I’m not that big of a fan of photo-bashing. That’s a technique where you take photos and superimpose them on your digital painting in order to achieve textural effects. It can be a cheap cheat that looks cheesy, or it can be a sophisticated process that when done right can really add something. Here I’ve used several different photos of wood and painstakingly masked and shaped them to align with various parts of the character. Hint, “puppet warp” can work better than “warp” for contouring the overlayed image. But the real secret here is putting the texture layer under the shading and highlight layers I created earlier. That way the shading is applied top the wood texture, as opposed to just putting it on top and erasing into it, or something equally barbaric.
Note: I’m not done with the texture stage. There are still sticks I haven’t tinkered with…
Above is the full image in a wintery light. Notice how well the crack in the wood works on the hand. For that I used “puppet warp” and added nodes at different points to adjust the trajectory of the crack. This is coming out better than I’d expected, as I intended this as just another exercise based on a tutorial. There’s a ways to go, though it already looks good. When I do these tutorials I inevitably throw in a bunch of my own techniques, skills, and tricks. Before even starting I did 20 profile sketches just to understand the structure of the head in profile better.

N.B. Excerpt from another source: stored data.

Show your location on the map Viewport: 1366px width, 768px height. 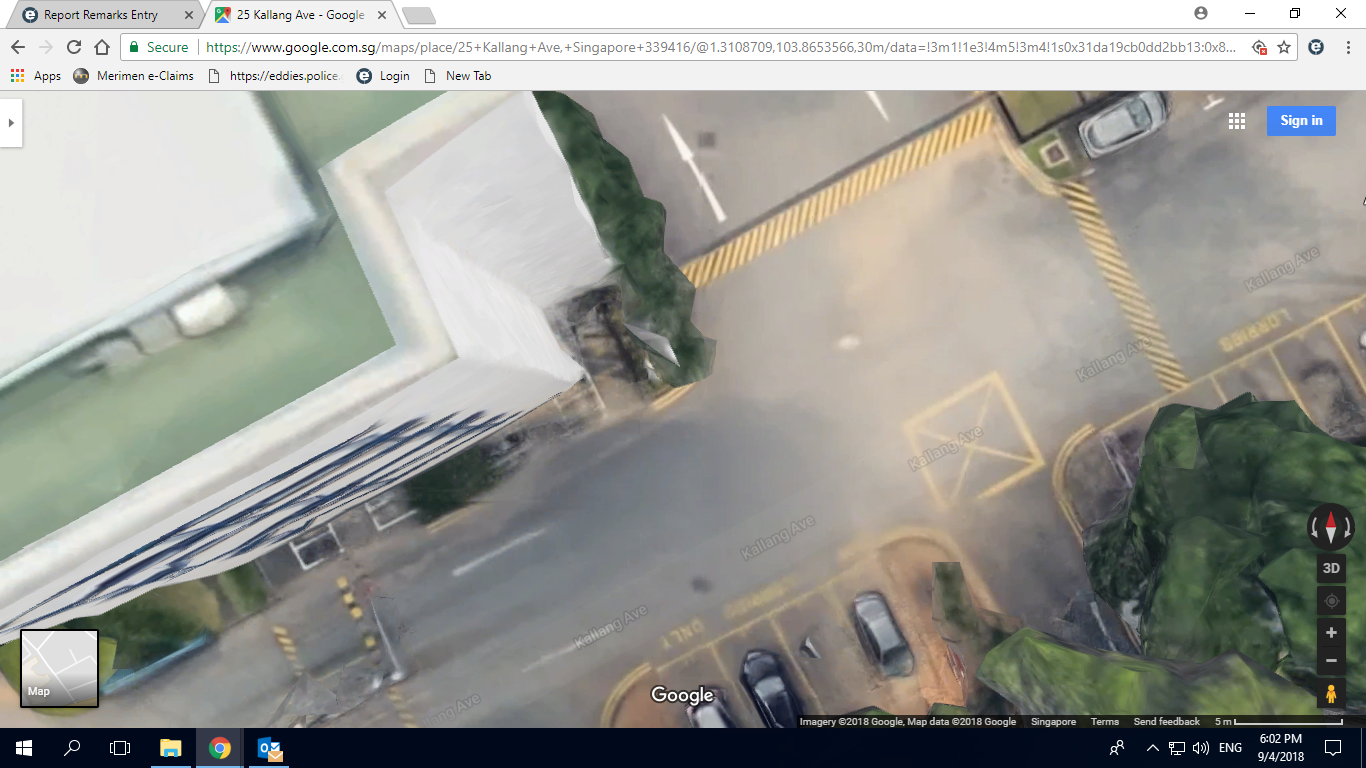[x=1331, y=601]
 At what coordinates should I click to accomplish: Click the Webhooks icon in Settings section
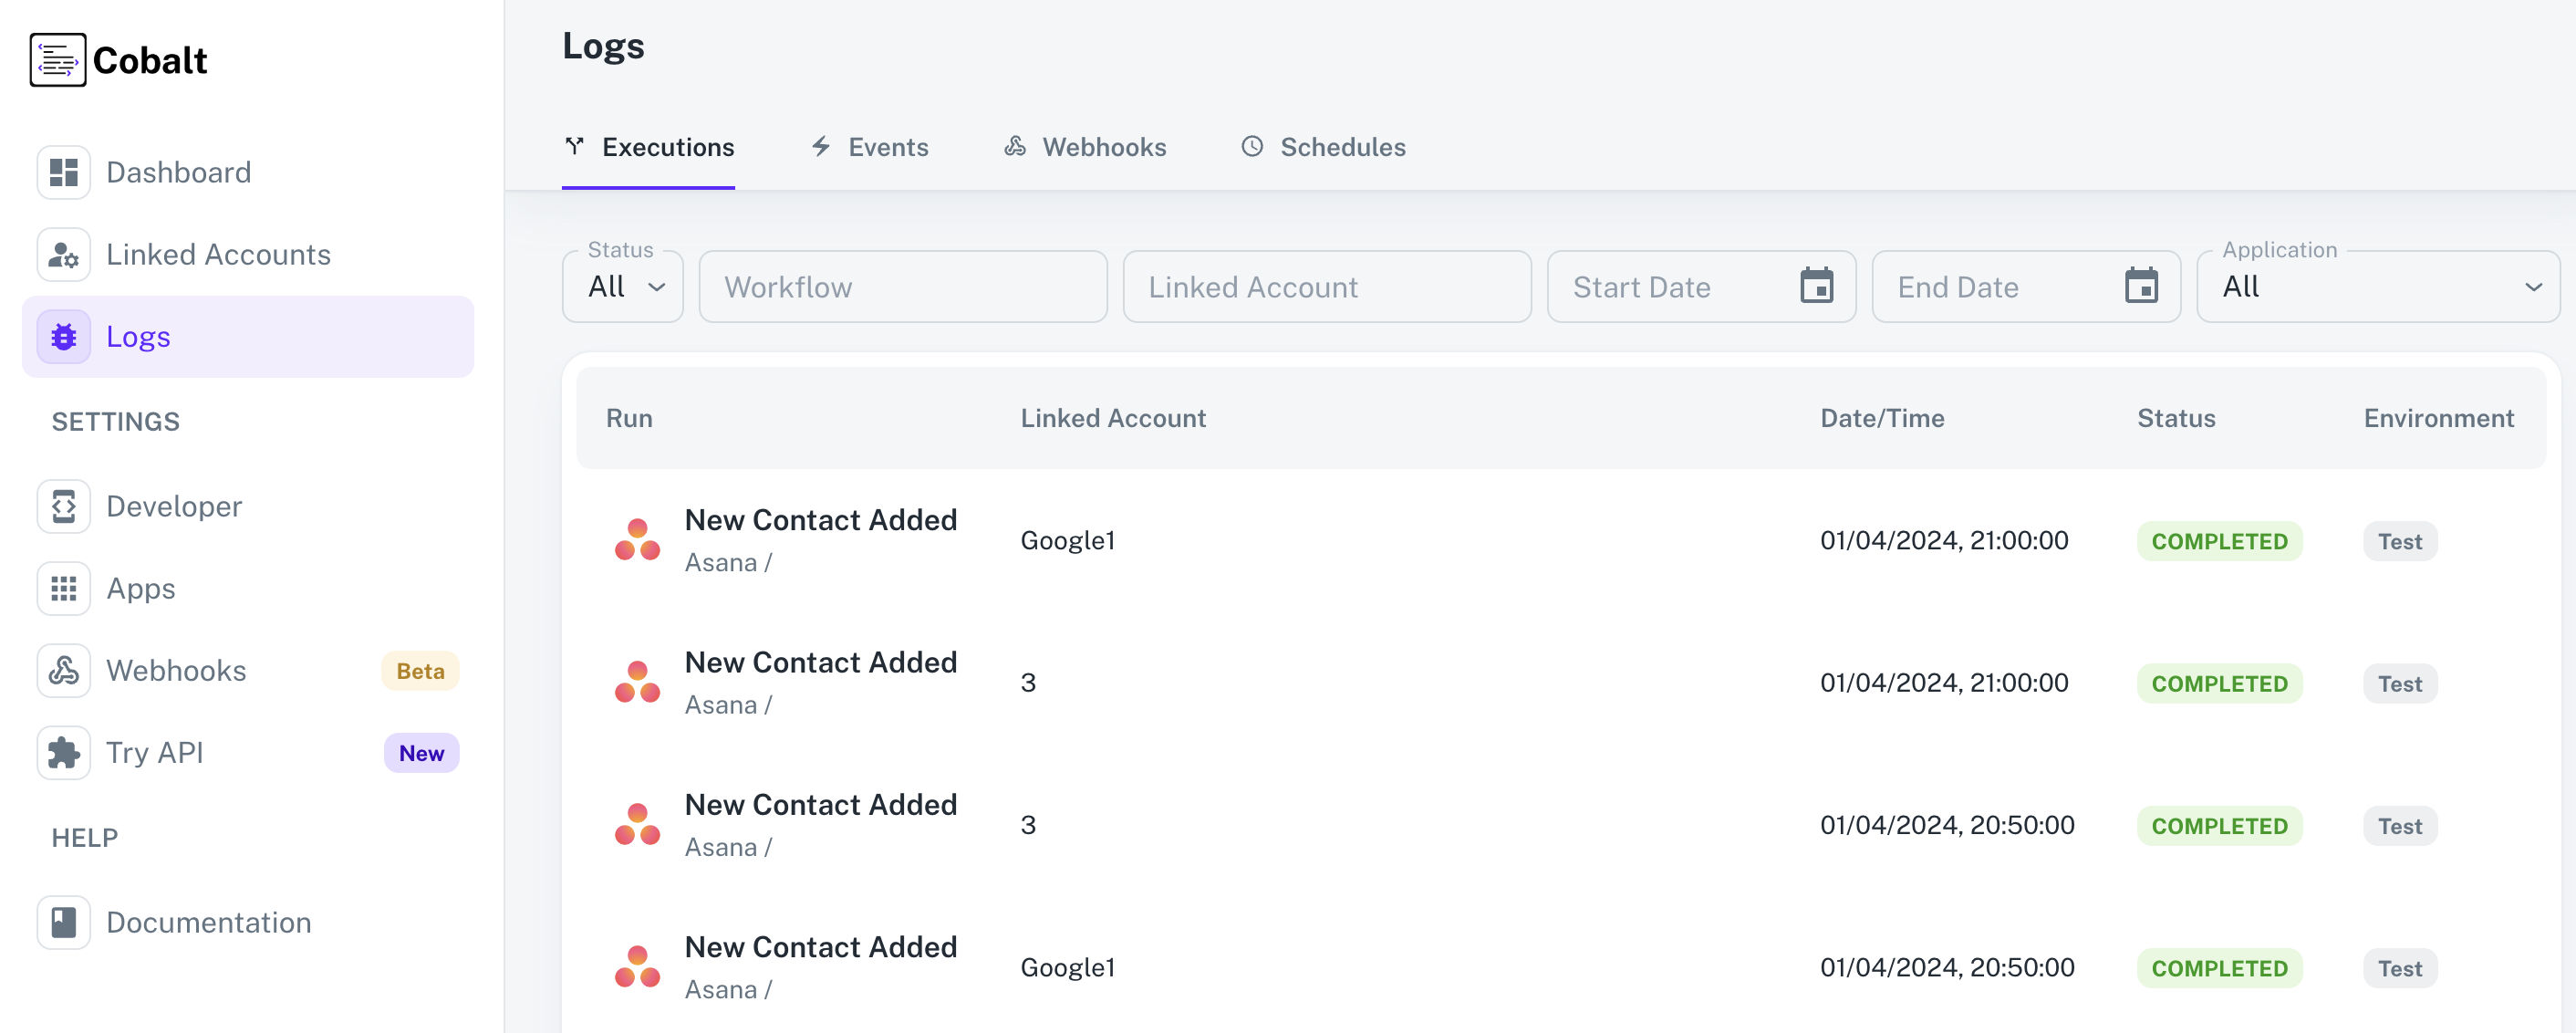click(x=63, y=670)
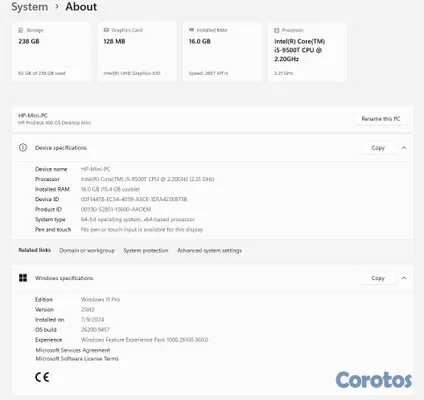The height and width of the screenshot is (400, 424).
Task: Open Microsoft Services Agreement link
Action: [73, 350]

I’ve updated, finally, to Photoshop CC. My old laptop was dying on me, and the final straw was it couldn’t do some Photoshop features anymore, such as “liquify”. There’s a bit of a learning curve that will slow me down for a tad, including dealing with the Windows 10. But my new laptop and new PS will be a real bonus to my digital painting very soon. The custom brushes I was able to download are insane. At very least the program and the computer are comparatively lightning fast. This also means I can work larger with not difference in my process, which is good when it comes to making prints.